Means for determining processing contents to be added to a past sound source vector according to the index; and a plurality of means for sequentially executing processing according to the processing contents determined for the past sound source vector read from the sound source storage means. An audio decoding device comprising: a processing unit;

6 2. An adaptive codebook in which the immediately preceding excitation information is stored as an adaptive vector, a noise codebook that generates a random noise vector, the adaptive vector and the noise This is a CELP-type speech decoding device that includes a synthesis filter that performs LPC synthesis on each vector.

The noise codebook includes a seed storage unit that stores a plurality of seeds, an oscillator that outputs a different vector sequence according to a value of the seed, and a seed that is supplied to the oscillator from the seed storage unit. A CELP-type speech decoding device, comprising: a sound source vector generation device having switching means for switching based on a seed number included in a speech code.

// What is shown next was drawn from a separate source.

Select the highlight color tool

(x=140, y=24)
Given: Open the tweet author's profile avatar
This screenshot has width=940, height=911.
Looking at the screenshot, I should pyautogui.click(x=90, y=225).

6 3. A fixed waveform storage means for storing a plurality of fixed waveforms, and a fixed waveform arrangement for arranging the plurality of fixed waveforms read from the fixed waveform storage means at an arbitrary start position for each fixed waveform. Means for generating a sound source vector by adding the fixed waveforms arranged by the fixed waveform arranging means; and a sound source vector output from the adding means. A speech decoding apparatus comprising: a synthesis filter that synthesizes to generate a synthesized sound; and a unit that instructs the fixed waveform arrangement unit to determine a combination of a start position included in a received speech code.

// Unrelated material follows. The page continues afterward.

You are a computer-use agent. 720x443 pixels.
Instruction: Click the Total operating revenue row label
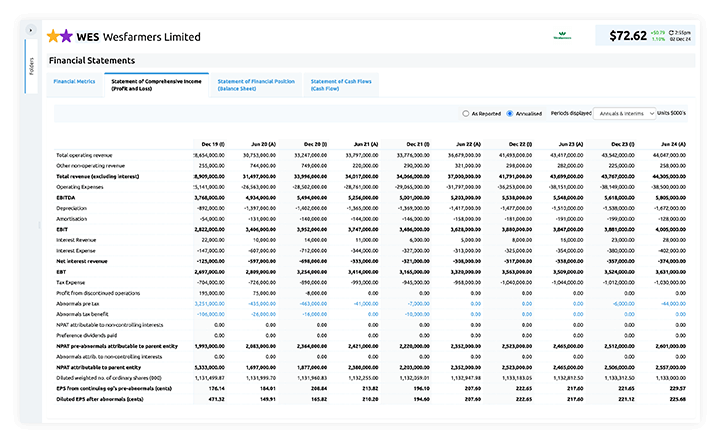pos(86,156)

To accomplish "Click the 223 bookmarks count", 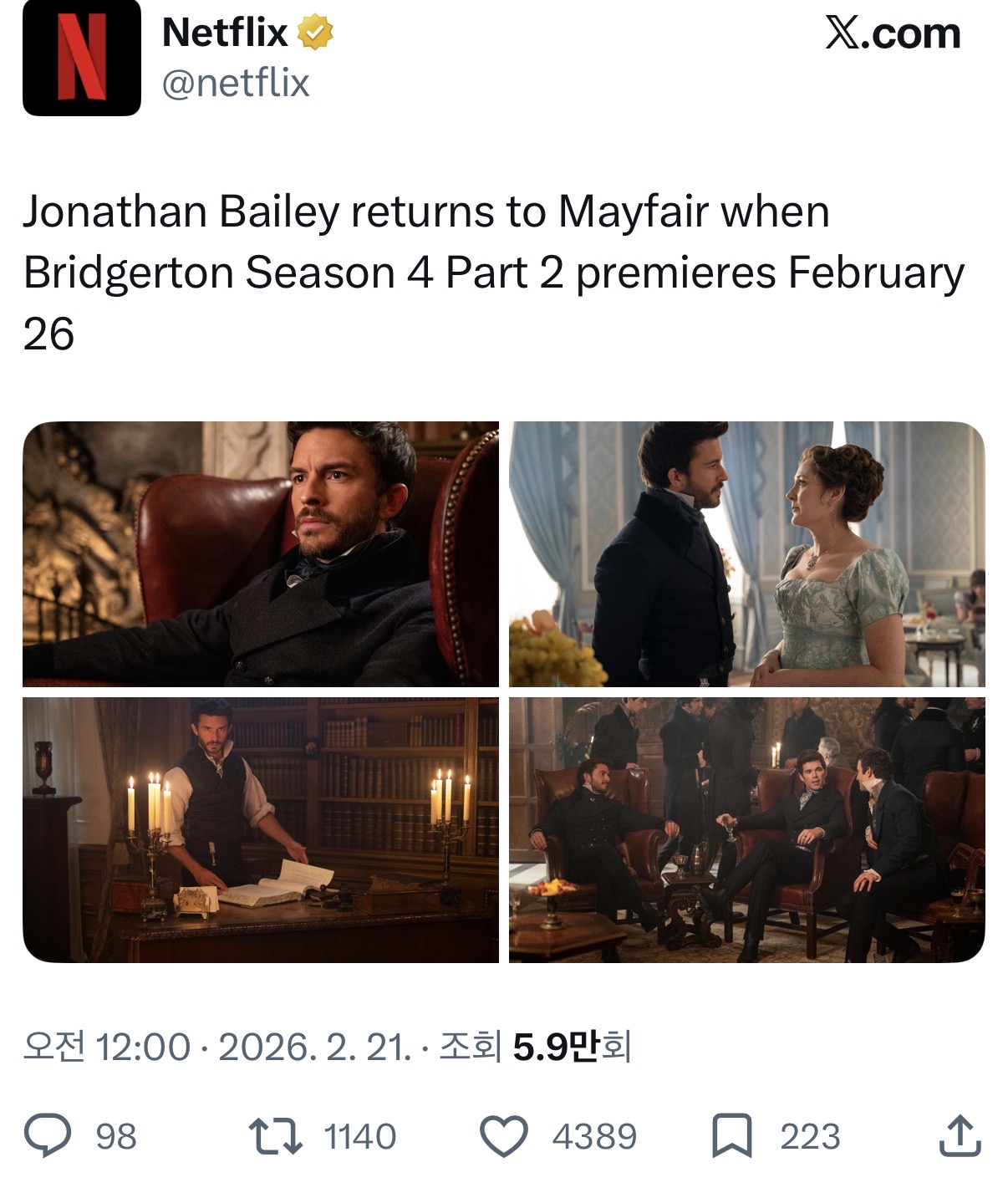I will click(810, 1137).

6 4. An adaptive codebook in which the immediately preceding excitation information is stored as an adaptive vector, a noise codebook that generates a noise vector, and a synthesis filter that performs LPC synthesis on the adaptive vector and the noise vector, respectively. CELP type speech decoding device

The noise codebook includes: fixed waveform storage means for storing a plurality of fixed waveforms; and the plurality of fixed waveforms read from the fixed waveform storage means are arranged in accordance with an arbitrary start position for each fixed waveform. Fixed waveform arranging means, adding means for adding each fixed waveform arranged by the fixed waveform arranging means to generate a sound source vector, and combining the fixed end position included in the received speech code with the fixed waveform arranging means A CELP-type speech decoding device, comprising: a sound source vector generation device comprising: means for instructing means.

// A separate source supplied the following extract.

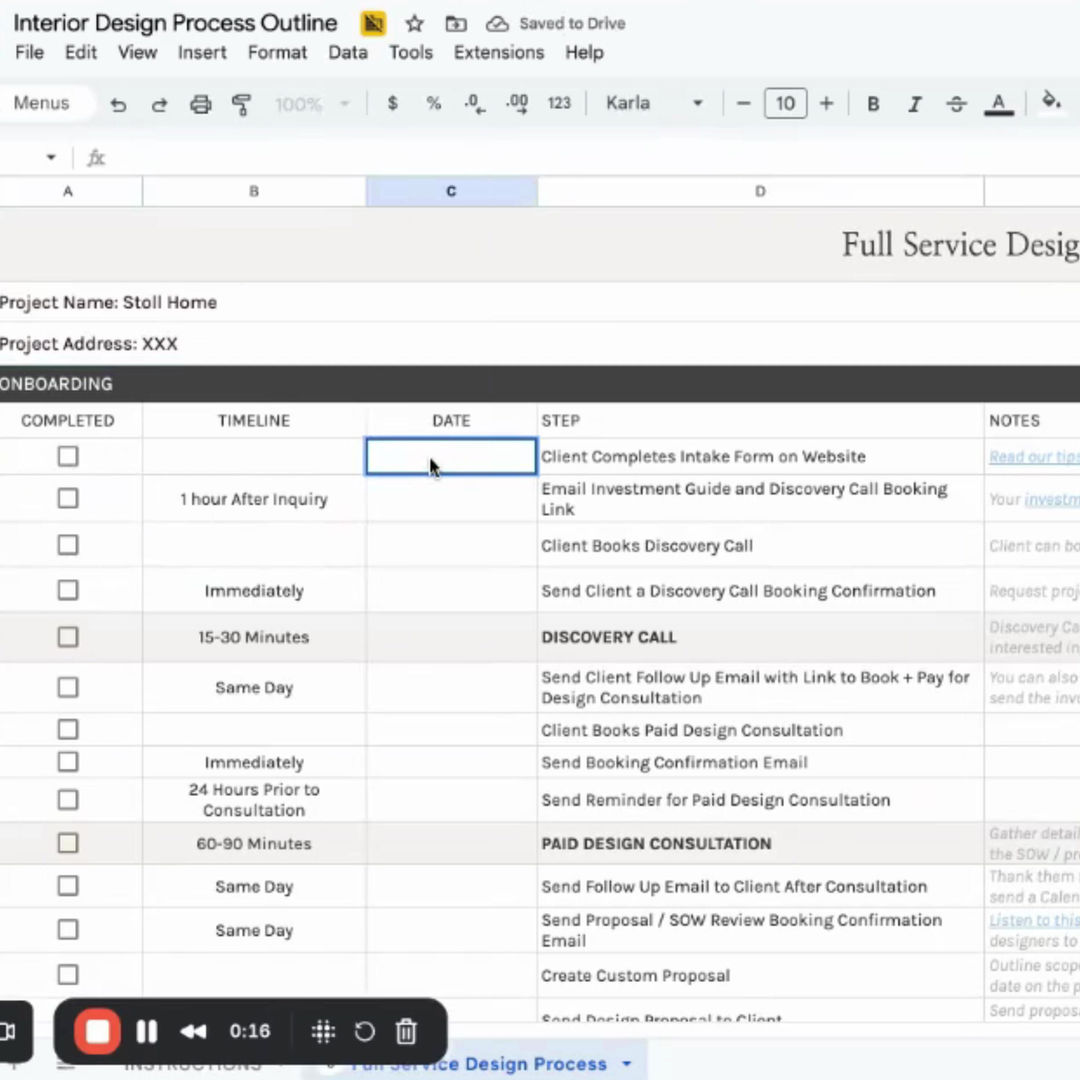1080x1080 pixels.
Task: Open the text color picker
Action: click(x=998, y=104)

65. The CE LP-type speech decoding device according to claim 64,

Selecting means for selecting one noise codebook from the second noise codebook and the second noise codebook based on a code included in the received speech code; And a CELP-type speech decoding device.

66. The CE LP-type speech decoding device according to claim 65,

The CELP-type speech decoding device, wherein the second random codebook is a vector storage unit that stores a plurality of random number sequences.

67. The CE LP-type speech decoding device according to claim 65,

The CELP-type speech decoding device, wherein the second noise codebook is a pulse train storage unit storing a plurality of pulse trains.

68. The CE LP-type speech decoding device according to claim 65,

The second noise codebook has the same configuration as the excitation vector generating apparatus, and the number of fixed waveforms stored in the fixed waveform storage means is different from that of the noise codebook. A CELP-type speech decoding device.